A eleição do 118.º Congresso dos EUA, na semana passada, teve resultados que muitos acharam surpreendentes. Por norma, o escrutínio intercalar que ocorre a meio de um mandato presidencial castiga o partido a que pertence o presidente e o governo. Daí que, da mesma maneira que os “azuis” (cor dos democratas) ganharam as intercalares de 2018, esperava-se agora uma “onda vermelha” (cor dos republicanos). O resultado deveria, aliás, servir de impulso para a recandidatura de Donald Trump à Casa Branca em 2024 (à hora a que escrevo, no dia 15, Trump ainda não falou). Não foi isso que aconteceu. Os azuis tiveram a melhor performance de um partido presidencial desde 1950: seguraram a maioria no Senado e perderam por poucos (uma margem de uns 10 lugares em 435) na Câmara dos Representantes. Joe Biden é um vencedor sobretudo aliviado; Donald Trump é um claro perdedor. E esta simples diferença pode vir a fazer, no futuro imediato, toda a diferença na política americana.

O eleitorado americano votou pressionado por problemas novos: a inflação, o aumento do custo de vida, a ameaça da crise energética, o problema do papel dos EUA perante a Rússia e a Ucrânia, o difícil pós-pandemia. Trump é populista, radical, truculento, divisivo – além de negacionista do resultado das eleições de 2020 e cúmplice moral do assalto ao Capitólio em janeiro de 2021. De líder incontestado em 2016, tornou-se, depois de vencido nas intercalares de 2018, nas presidenciais de 2020 e nestas intercalares de 2022, um incómodo para os republicanos que querem alijar a sua liderança e influência, em nome de um recentramento dos “vermelhos” – mais credível para um projeto de vitória moderada em 2024, talvez com Ron DeSantis, a nova estrela em ascensão que, sem surpresa, Trump já começou a atacar, por não tolerar quem lhe dispute a pretendida nomeação como futuro candidato presidencial.

No novo Congresso, os republicanos têm poder para obstruir a governação de Biden: a iniciativa legislativa depende do acordo das duas câmaras e, nos Representantes, haverá votações de bloqueio e a maioria republicana vai dali lançar, com certeza, investigações parlamentares ao presidente e ao governo; mas dificilmente conseguirá aprovar “shutdowns” financeiros ou legislação ultraconservadora sobre o aborto ou questões climáticas, bloquear a nomeação de juízes ou funcionários superiores, ou alterar de forma drástica o alinhamento de Washington com Kiev. É verdade que, do lado azul, também há um radicalismo que espreita: o do movimento “woke”. Os EUA são um país de clivagem eleitoral bastante vincada e os radicalismos que se abrigam nas caudas (ou no centro) dos dois partidos extremaram ainda mais as posições.

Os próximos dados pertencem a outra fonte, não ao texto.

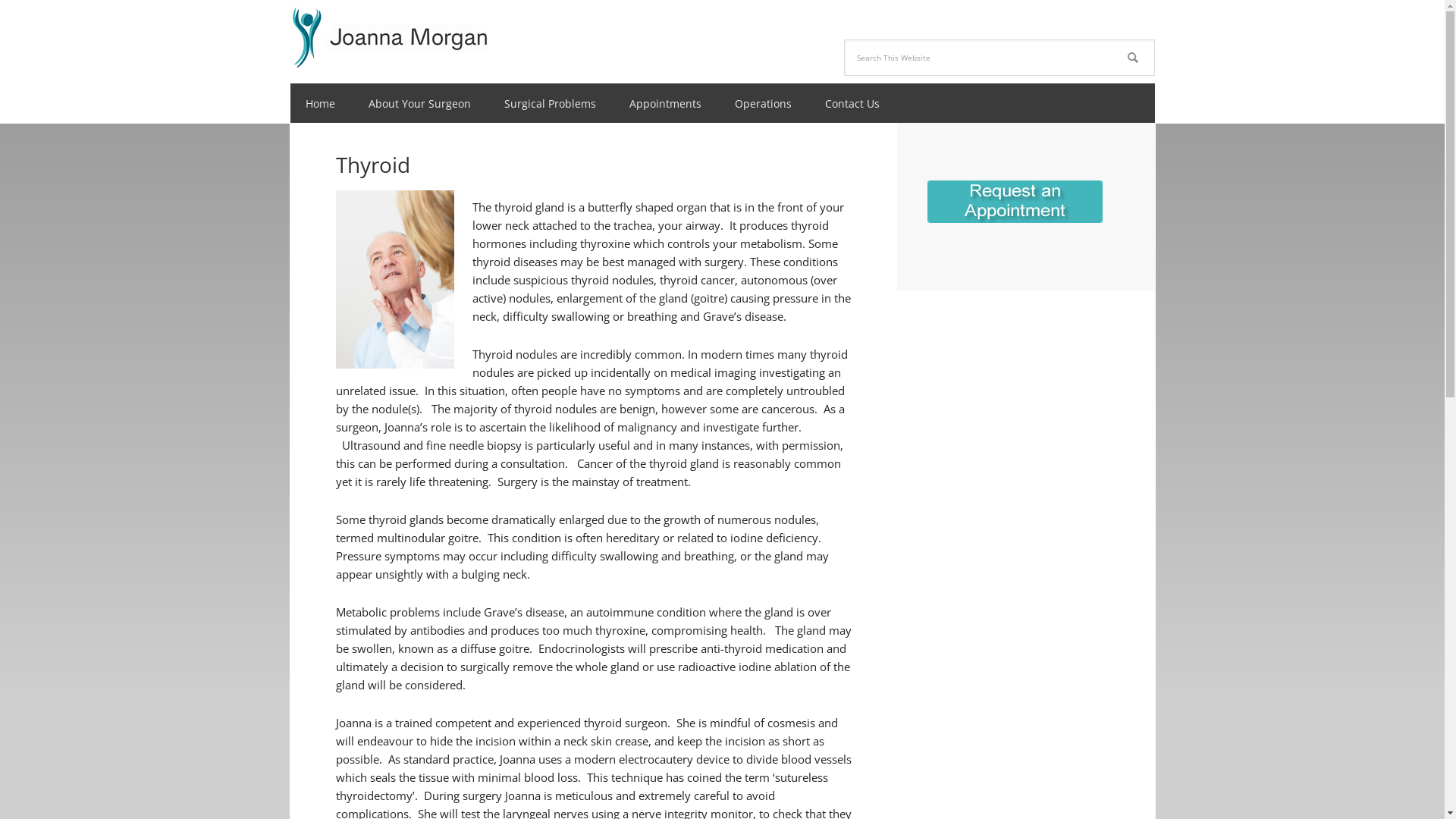
Operations Element type: text (762, 103)
Appointments Element type: text (665, 103)
Surgical Problems Element type: text (549, 103)
Contact Us Element type: text (851, 103)
Search Element type: text (1154, 38)
Dr Joanna Morgan Element type: text (387, 34)
About Your Surgeon Element type: text (419, 103)
Home Element type: text (319, 103)
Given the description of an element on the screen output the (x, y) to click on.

Ainda assim, as eleições de 2022, no contexto difícil em que vivem os EUA e o mundo, poderão ser um ponto de partida para uma política mais inclusiva, de reconciliação, ou ao menos de maior colaboração, para problemas que requerem todas as energias nacionais. Mitt Romney, o candidato republicano à Casa Branca em 2012, já veio sublinhar que os republicanos (e o recado também era para os democratas) têm duas estradas possíveis a percorrer no novo Congresso: a mais tentadora e mais frequente, do entrincheiramento, das ameaças e da divisão; ou aquela “less travelled by”, que é a de trabalharem e a de cooperarem para melhorar a condição socioeconómica dos americanos. Só pode ser este o caminho – o da moderação centrípeta, que tanta falta faz à cultura política democrática atual. E trilhá-lo seria reatualizar a mensagem do grande presidente republicano Abraham Lincoln, que um dia disse, referindo-se aos EUA: “uma casa dividida contra si mesma não poderá sobreviver”.